___ Input data

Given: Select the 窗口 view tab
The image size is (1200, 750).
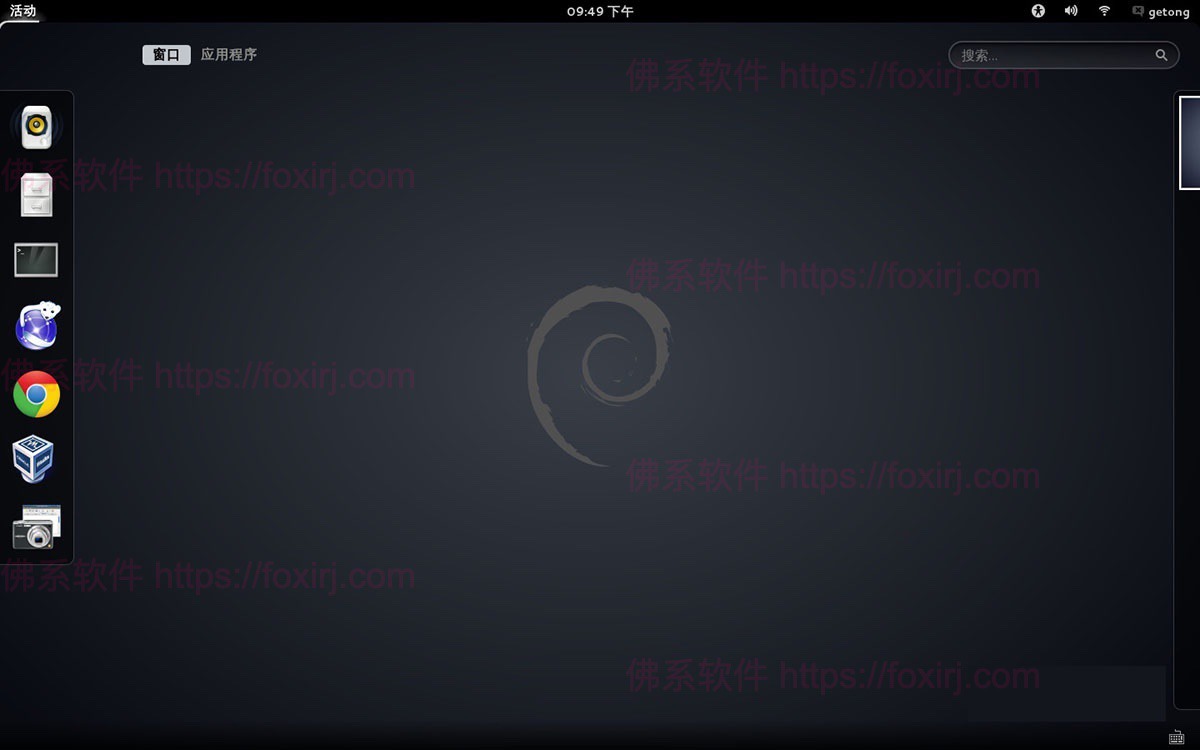Looking at the screenshot, I should coord(165,54).
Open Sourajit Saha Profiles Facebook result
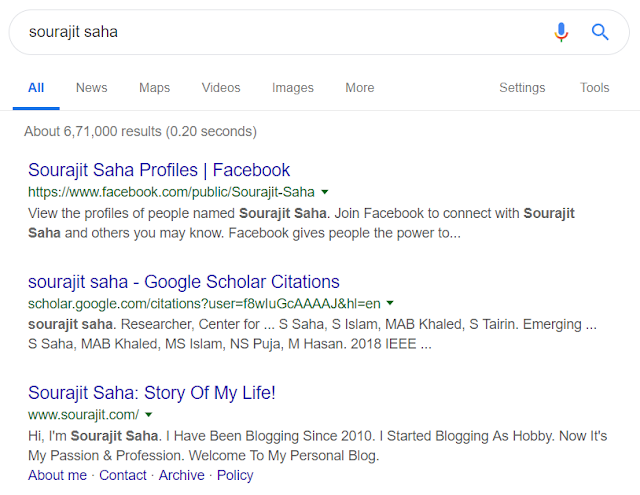The height and width of the screenshot is (495, 640). click(159, 170)
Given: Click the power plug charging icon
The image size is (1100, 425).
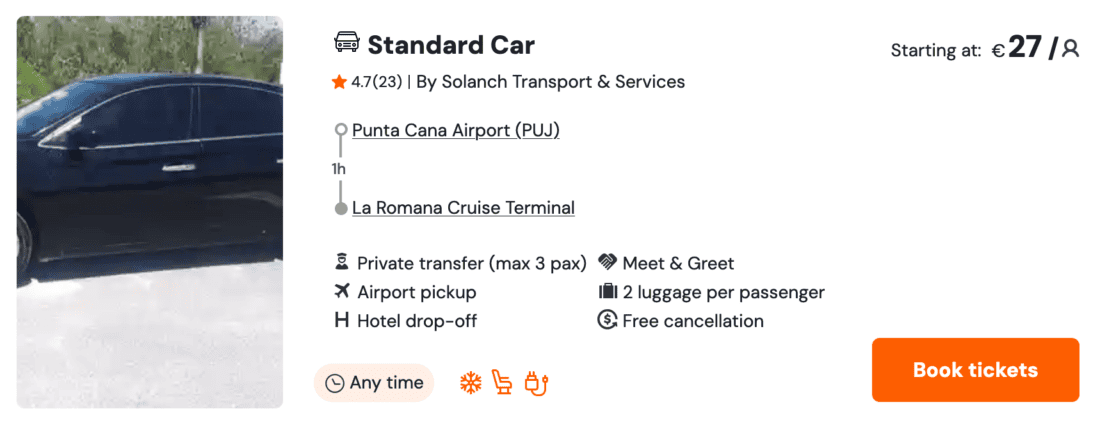Looking at the screenshot, I should tap(538, 383).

______

— What to work on —
Locate each line in the records that contains the word "image", and copy those lines out in full.

— Solution to this problem —
The image size is (1200, 750).
The image size is (1100, 425).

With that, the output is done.